Die FRANKFURTER ALLGEMEINE SONNTAGSZEITUNG kommentiert den Zwist zwischen Frankreich und Italien: "Mit einem länderübergreifenden Europawahlkampf haben die Einmischungsversuche der italienischen Koalitionspartner in die französische Innenpolitik wenig zu tun. Denn es geht Salvini oder di Maio nicht darum, für ein gemeinsames Projekt zu werben. Sie arbeiten lediglich auf eine Schwächung Macrons hin. Beruhigend wirkt im Vergleich, dass der deutsch-französische Interessenausgleich allen Anfechtungen zum Trotz funktioniert. Obwohl der Bau der Pipeline Nord Stream 2 auf französischer Seite auf Vorbehalte stößt, fanden Berlin und Paris im gesamteuropäischen Interesse zu einem Kompromiss. Sie zeigten damit, dass der Aachener Freundschaftsvertrag hält, was er verspricht", betont die FRANKFURTER ALLGEMEINE SONNTAGSZEITUNG.

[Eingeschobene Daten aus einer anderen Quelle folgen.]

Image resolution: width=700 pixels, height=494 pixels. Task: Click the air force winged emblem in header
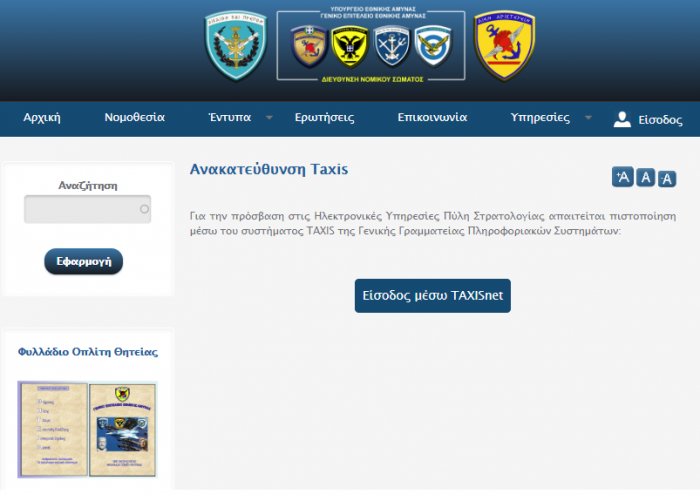[433, 46]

Die kroatische Zeitung JUTARNJI LIST sieht den Streit um die Ostsee-Pipeline "Nord Stream 2" noch nicht gelöst: "Auch nachdem Deutschland und Frankreich angeblich einen Kompromiss gefunden haben, sind mehrere Details noch unklar, weil die Einwendungen aus Brüssel gegen die russische Gasleitung in vielerlei Hinsicht begründet waren. So hätte Brüssel verlangen müssen, dass der russische Produzent Gazprom nicht auch noch für den Gastransport zuständig sein darf, weil dadurch die nordeuropäischen Länder sehr leicht zur Geisel Moskaus werden könnten. Berlin und Paris haben sich zwar inzwischen geeinigt, dass die Gasleitung von Deutschland kontrolliert wird und dass die EU-Kommission die Kontrollbefugnisse über alle Energieprojekte hat, einschließlich der russischen Gasleitung Nord Stream 2. Aber einige Fragen sind noch ungeklärt", hebt JUTARNJI LIST aus Zagreb hervor.